** start Records supplied **

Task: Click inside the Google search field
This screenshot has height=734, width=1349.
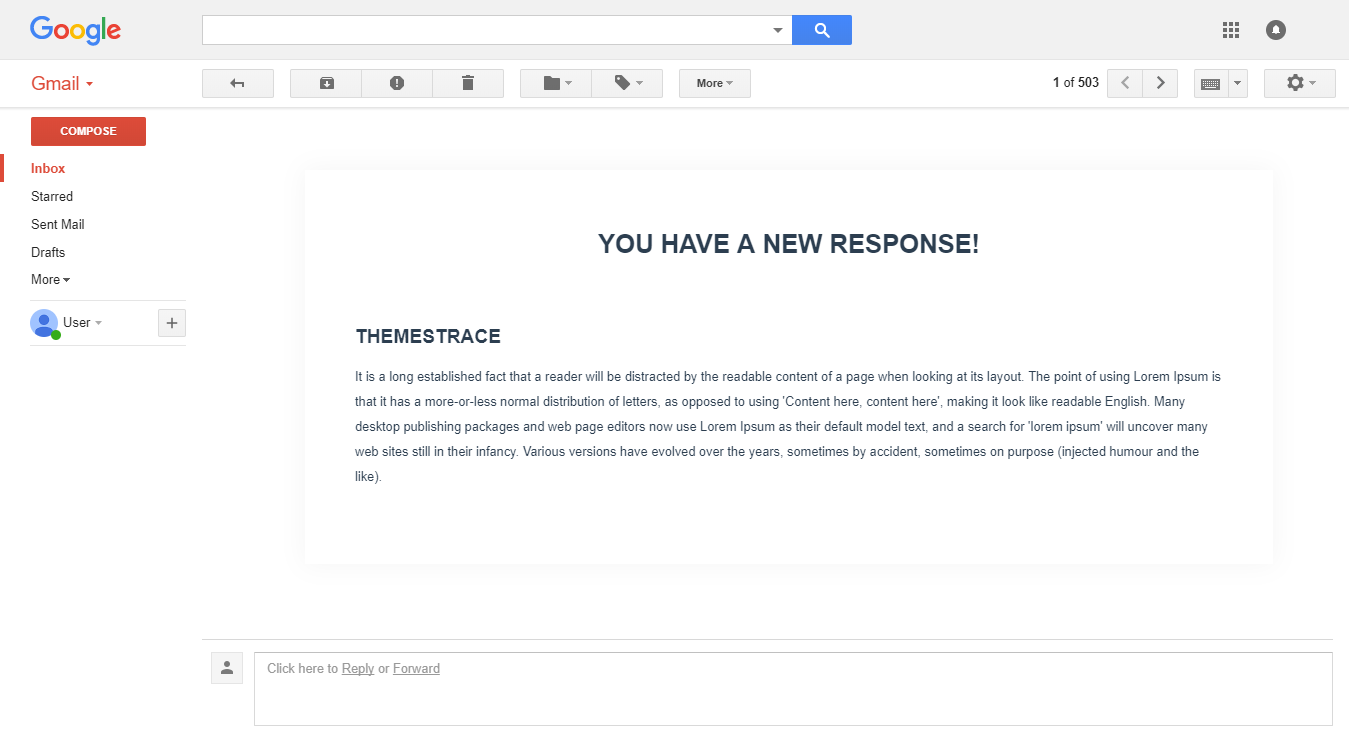Action: (486, 30)

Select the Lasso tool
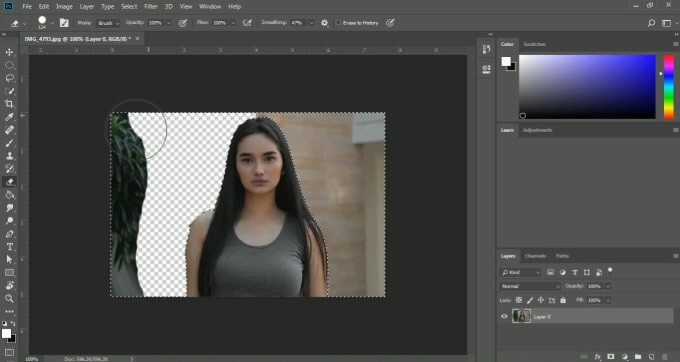click(9, 78)
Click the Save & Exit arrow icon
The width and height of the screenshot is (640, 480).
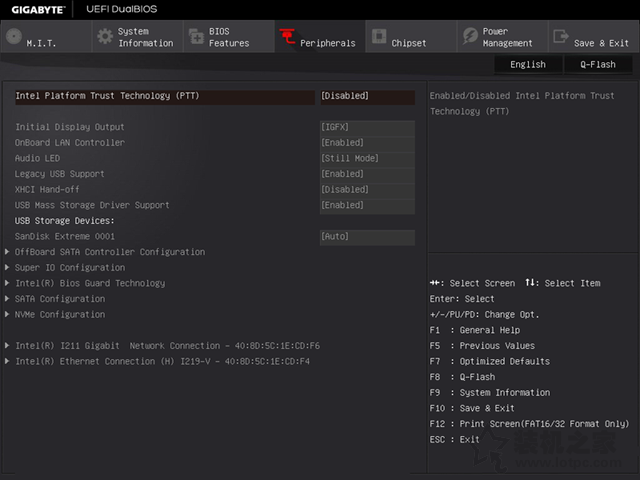tap(561, 37)
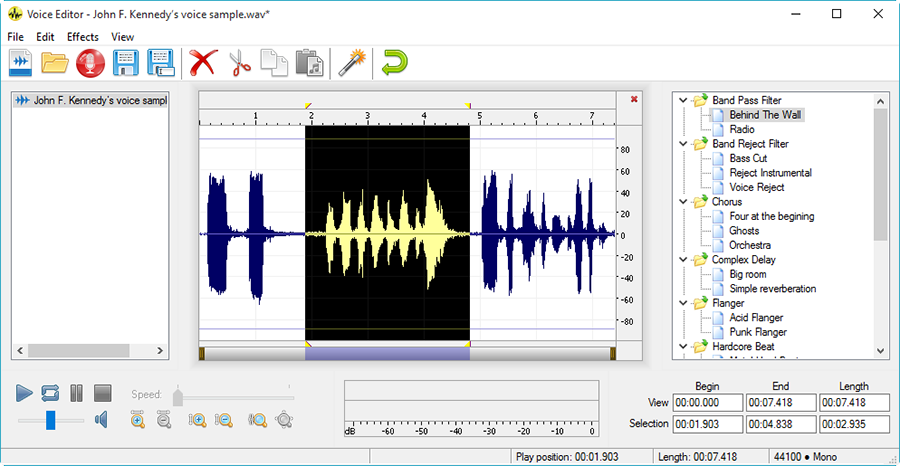The height and width of the screenshot is (466, 900).
Task: Open the View menu
Action: coord(122,37)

** end Records supplied **

Exercise aim: Return every line of the items above that contains the word "Task".

Solution for this problem:
Task: Click inside the Google search field
Task: Open the View menu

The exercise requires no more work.